Listed records:
——

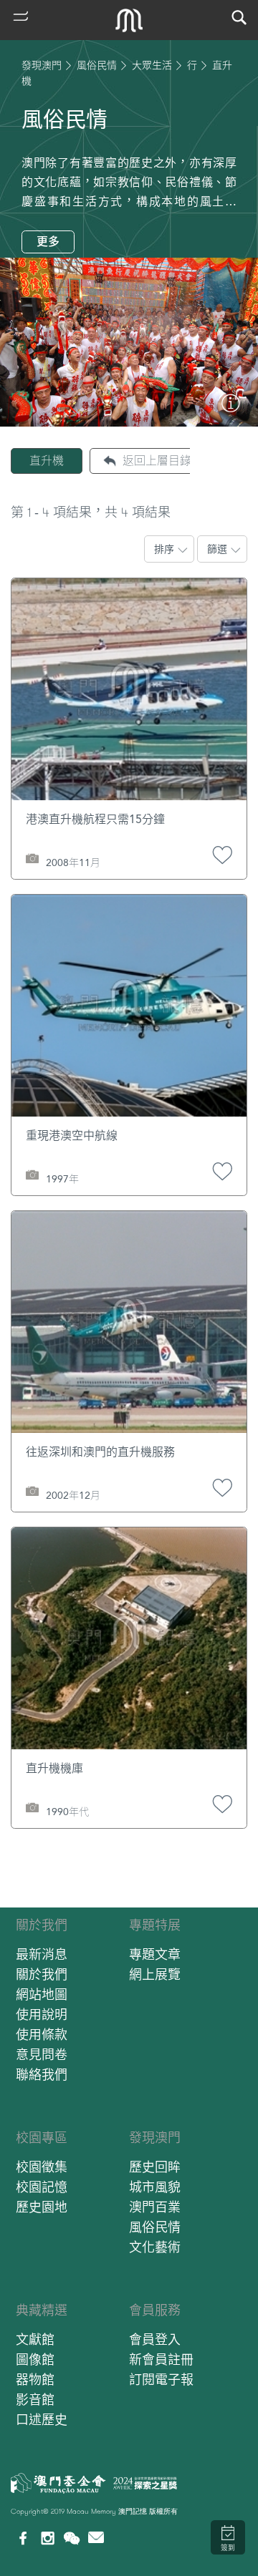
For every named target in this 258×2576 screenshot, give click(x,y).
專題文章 (155, 1954)
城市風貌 (155, 2187)
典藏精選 (41, 2310)
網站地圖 (41, 1994)
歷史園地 (41, 2207)
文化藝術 (155, 2247)
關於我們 (41, 1925)
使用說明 (41, 2014)
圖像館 (35, 2359)
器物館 (35, 2379)
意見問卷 (41, 2054)
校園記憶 (41, 2187)
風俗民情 (97, 65)
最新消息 (41, 1954)
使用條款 (41, 2034)
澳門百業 (155, 2207)
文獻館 (35, 2339)
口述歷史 (41, 2419)
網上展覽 (155, 1974)
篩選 (217, 549)
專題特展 (155, 1925)
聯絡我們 (41, 2074)
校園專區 (41, 2137)
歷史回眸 (155, 2166)
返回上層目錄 (157, 460)
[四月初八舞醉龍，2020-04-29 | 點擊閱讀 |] (230, 409)
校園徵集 (41, 2166)
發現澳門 (42, 65)
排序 (164, 549)
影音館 (35, 2399)
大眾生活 (152, 65)
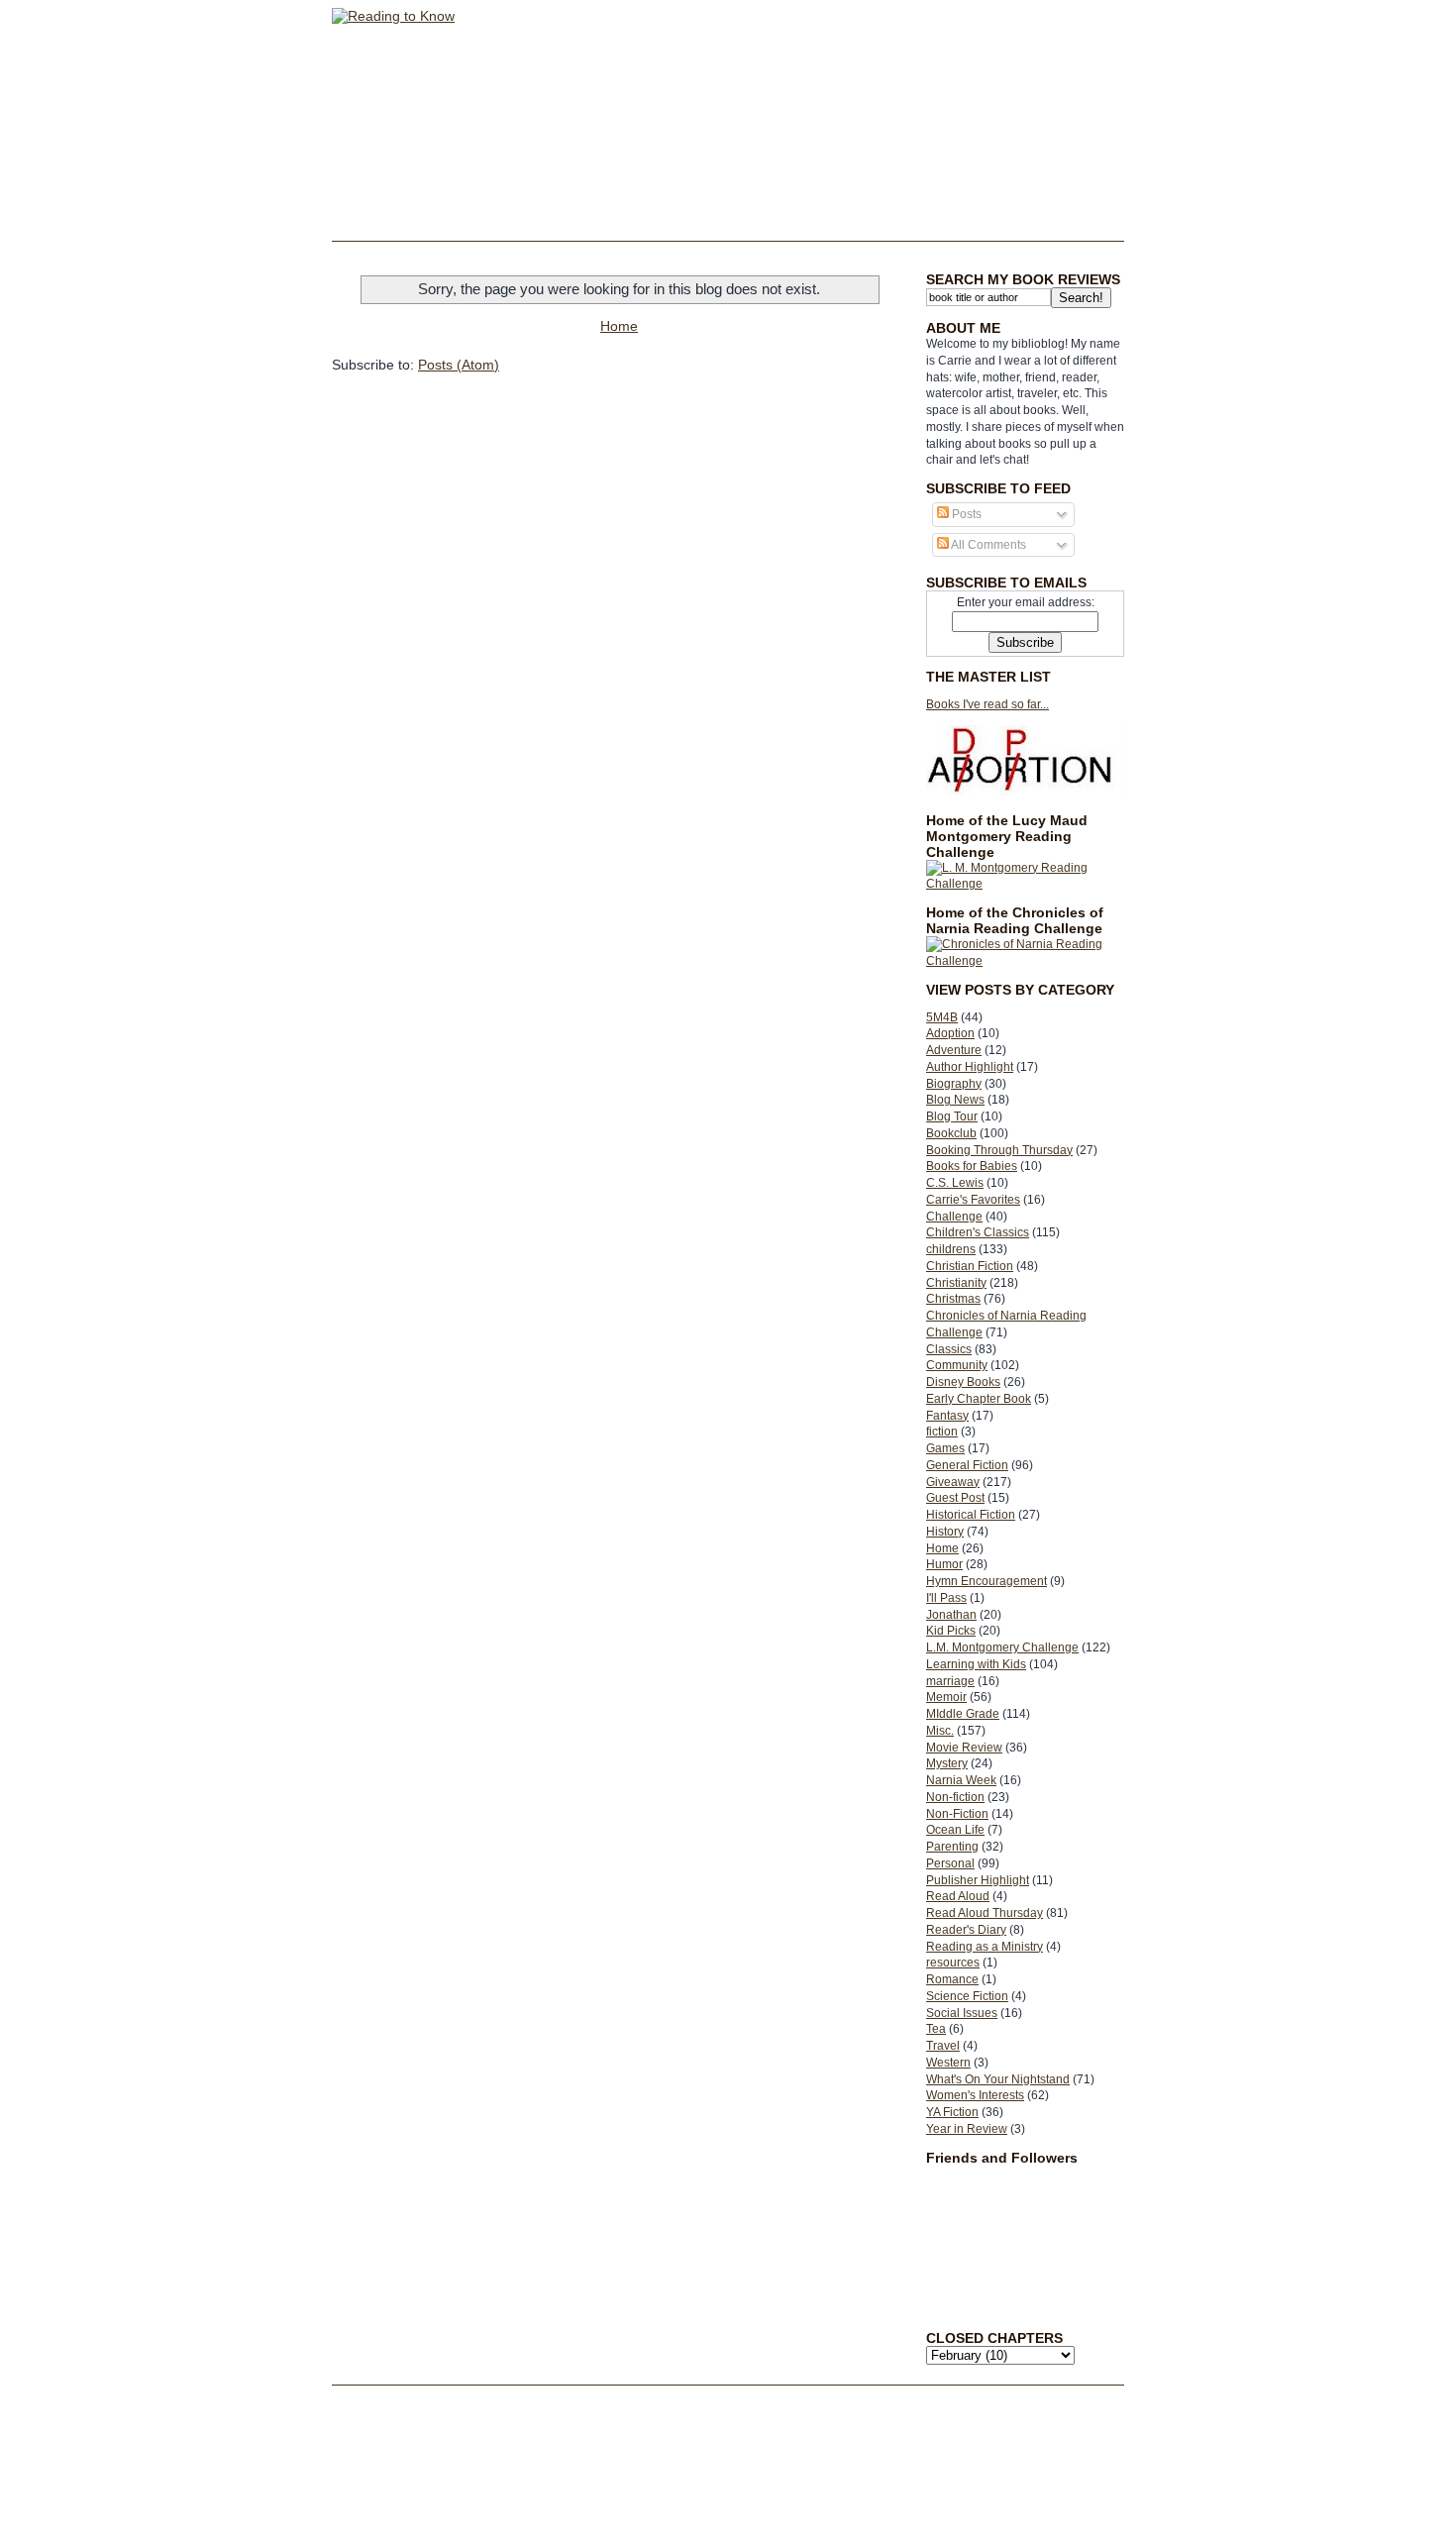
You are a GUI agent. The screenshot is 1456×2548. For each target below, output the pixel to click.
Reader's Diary (966, 1930)
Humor (944, 1564)
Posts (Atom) (458, 364)
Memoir (946, 1697)
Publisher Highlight (977, 1880)
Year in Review (966, 2129)
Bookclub (951, 1133)
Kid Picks (951, 1631)
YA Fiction (952, 2112)
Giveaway (953, 1482)
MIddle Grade (962, 1714)
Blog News (955, 1100)
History (945, 1532)
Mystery (947, 1763)
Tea (936, 2029)
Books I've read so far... (987, 704)
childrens (951, 1249)
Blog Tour (952, 1116)
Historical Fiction (970, 1515)
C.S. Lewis (955, 1183)
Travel (943, 2046)
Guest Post (955, 1498)
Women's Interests (975, 2095)
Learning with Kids (976, 1664)
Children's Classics (977, 1232)
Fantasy (947, 1416)
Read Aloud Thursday (984, 1913)
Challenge (954, 1216)
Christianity (956, 1283)
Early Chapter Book (978, 1399)
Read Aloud (957, 1896)
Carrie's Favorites (973, 1200)
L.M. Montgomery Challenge (1002, 1647)
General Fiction (967, 1465)
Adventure (954, 1050)
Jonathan (951, 1615)
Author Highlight (969, 1067)
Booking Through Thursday (999, 1150)
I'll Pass (946, 1598)
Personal (950, 1863)
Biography (954, 1084)
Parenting (952, 1847)
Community (957, 1365)
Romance (952, 1979)
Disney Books (963, 1382)
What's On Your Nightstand (998, 2079)
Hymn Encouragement (986, 1581)
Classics (949, 1349)
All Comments (987, 545)
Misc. (940, 1731)
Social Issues (961, 2013)
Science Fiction (967, 1996)
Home (942, 1548)
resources (953, 1962)
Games (945, 1448)
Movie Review (964, 1747)
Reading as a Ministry (984, 1947)
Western (948, 2063)
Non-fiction (955, 1797)
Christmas (953, 1299)
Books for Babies (971, 1166)
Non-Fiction (957, 1814)
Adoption (950, 1033)
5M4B (942, 1017)
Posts (965, 514)
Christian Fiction (969, 1266)
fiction (942, 1431)
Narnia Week (961, 1780)
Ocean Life (955, 1830)
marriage (950, 1681)
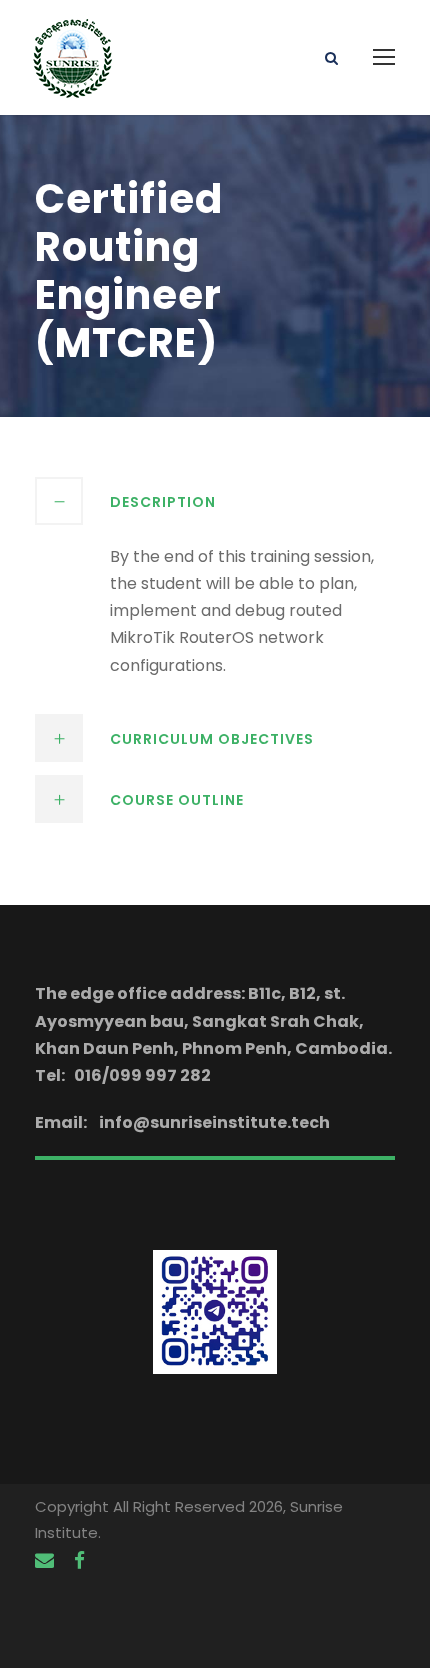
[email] (44, 1561)
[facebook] (79, 1561)
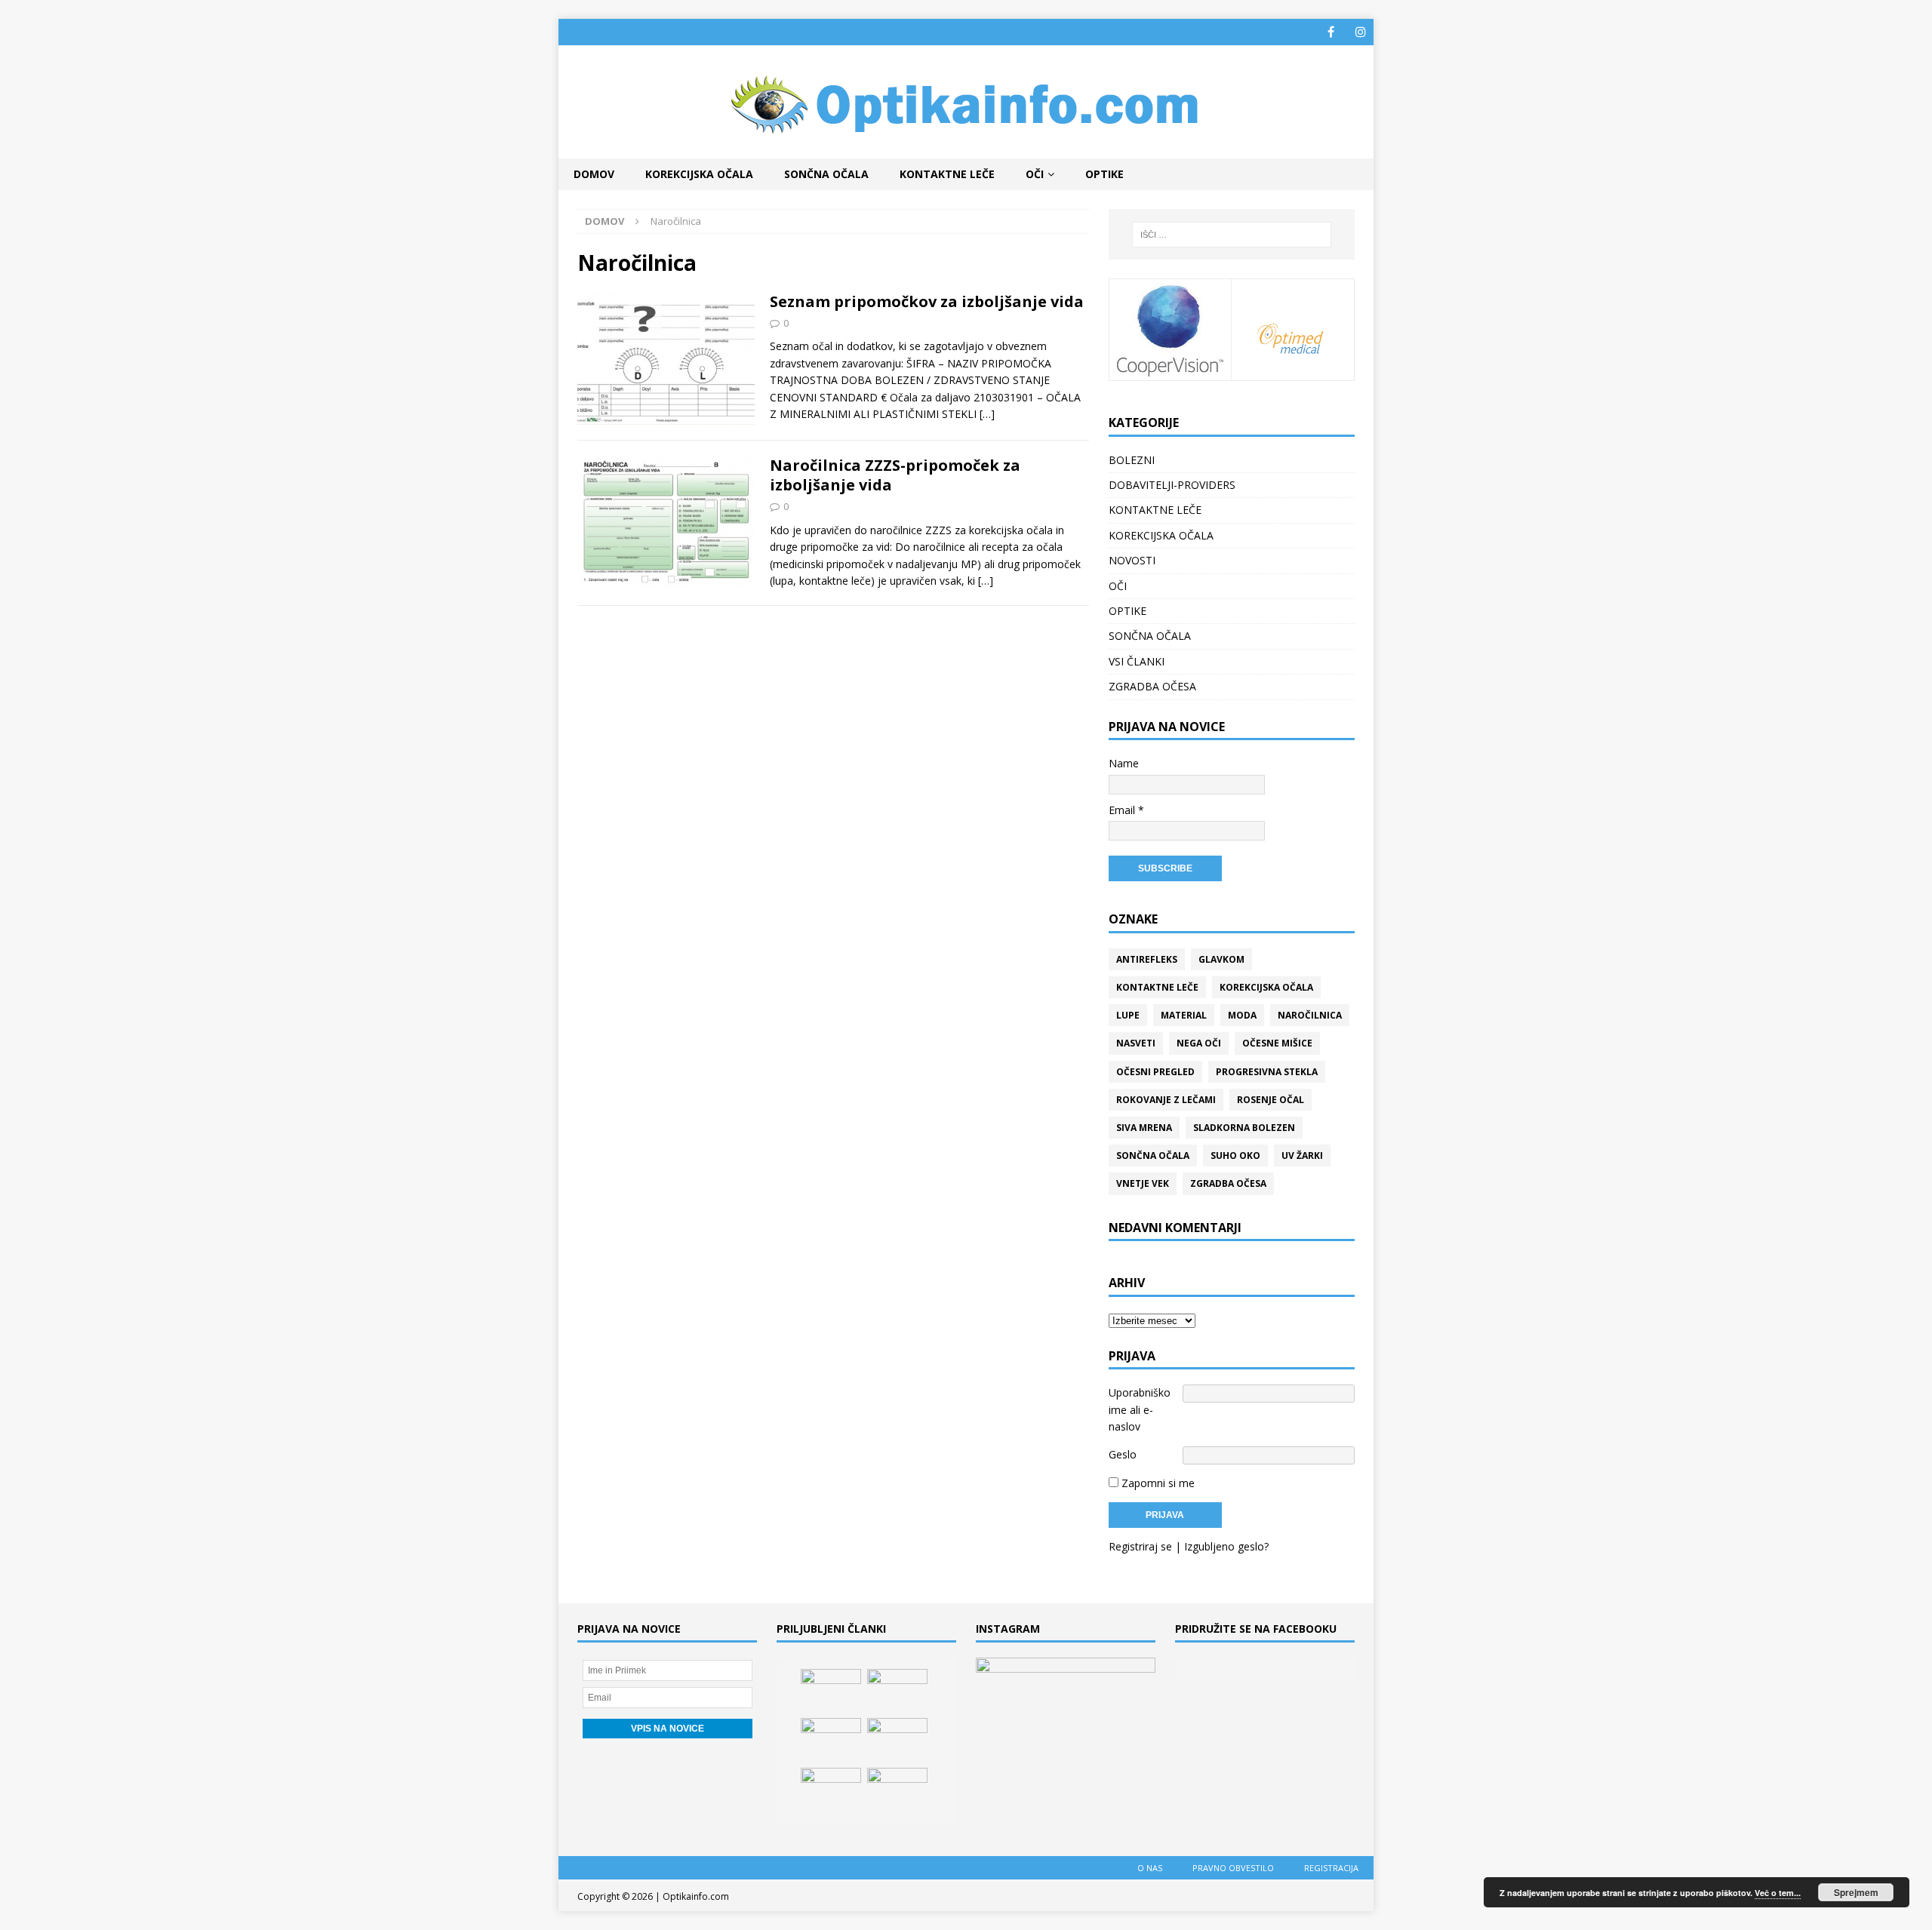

——

About this task: Return the entries above exactly and in full; do not include images.

Written reply:
For every named target in this 258×2576 screenshot, give click(x,y).
專題文章 (155, 1954)
城市風貌 (155, 2187)
典藏精選 (41, 2310)
網站地圖 (41, 1994)
歷史園地 (41, 2207)
文化藝術 (155, 2247)
關於我們 (41, 1925)
使用說明 (41, 2014)
圖像館 (35, 2359)
器物館 (35, 2379)
意見問卷 (41, 2054)
校園記憶 (41, 2187)
風俗民情 (97, 65)
最新消息 (41, 1954)
使用條款 (41, 2034)
澳門百業 (155, 2207)
文獻館 (35, 2339)
口述歷史 (41, 2419)
網上展覽 (155, 1974)
篩選 (217, 549)
專題特展 (155, 1925)
聯絡我們 (41, 2074)
校園專區 (41, 2137)
歷史回眸 (155, 2166)
返回上層目錄 (157, 460)
[四月初八舞醉龍，2020-04-29 | 點擊閱讀 |] (230, 409)
校園徵集 (41, 2166)
發現澳門 (42, 65)
排序 (164, 549)
影音館 (35, 2399)
大眾生活 (152, 65)
You are a GUI agent. The screenshot is 1456×2548. For each target below, output the pixel to click.
Reader's Diary (966, 1930)
Humor (944, 1564)
Posts (Atom) (458, 364)
Memoir (946, 1697)
Publisher Highlight (977, 1880)
Year in Review (966, 2129)
Bookclub (951, 1133)
Kid Picks (951, 1631)
YA Fiction (952, 2112)
Giveaway (953, 1482)
MIddle Grade (962, 1714)
Blog News (955, 1100)
History (945, 1532)
Mystery (947, 1763)
Tea (936, 2029)
Books I've read so far... (987, 704)
childrens (951, 1249)
Blog Tour (952, 1116)
Historical Fiction (970, 1515)
C.S. Lewis (955, 1183)
Travel (943, 2046)
Guest Post (955, 1498)
Women's Interests (975, 2095)
Learning with Kids (976, 1664)
Children's Classics (977, 1232)
Fantasy (947, 1416)
Read Aloud Thursday (984, 1913)
Challenge (954, 1216)
Christianity (956, 1283)
Early Chapter Book (978, 1399)
Read Aloud (957, 1896)
Carrie's Favorites (973, 1200)
L.M. Montgomery Challenge (1002, 1647)
General Fiction (967, 1465)
Adventure (954, 1050)
Jonathan (951, 1615)
Author Highlight (969, 1067)
Booking Through Thursday (999, 1150)
I'll Pass (946, 1598)
Personal (950, 1863)
Biography (954, 1084)
Parenting (952, 1847)
Community (957, 1365)
Romance (952, 1979)
Disney Books (963, 1382)
What's On Your Nightstand (998, 2079)
Hymn Encouragement (986, 1581)
Classics (949, 1349)
All Comments (987, 545)
Misc. (940, 1731)
Social Issues (961, 2013)
Science Fiction (967, 1996)
Home (942, 1548)
resources (953, 1962)
Games (945, 1448)
Movie Review (964, 1747)
Reading as a Ministry (984, 1947)
Western (948, 2063)
Non-fiction (955, 1797)
Christmas (953, 1299)
Books for Babies (971, 1166)
Non-Fiction (957, 1814)
Adoption (950, 1033)
5M4B (942, 1017)
Posts (965, 514)
Christian Fiction (969, 1266)
fiction (942, 1431)
Narnia Week (961, 1780)
Ocean Life (955, 1830)
marriage (950, 1681)
[email] (44, 1561)
[facebook] (79, 1561)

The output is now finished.